» **Exercise details**: Repeat nothing but the line containing "This screenshot has" and the lines that follow it, up to and including the last line of the data below.

=== Begin Enclosure ===

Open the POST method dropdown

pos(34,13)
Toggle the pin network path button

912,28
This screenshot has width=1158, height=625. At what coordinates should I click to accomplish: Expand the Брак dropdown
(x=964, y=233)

=== End Enclosure ===

» **Answer to this problem**:
This screenshot has width=1158, height=625. At what coordinates should I click to accomplish: Expand the Брак dropdown
(x=964, y=233)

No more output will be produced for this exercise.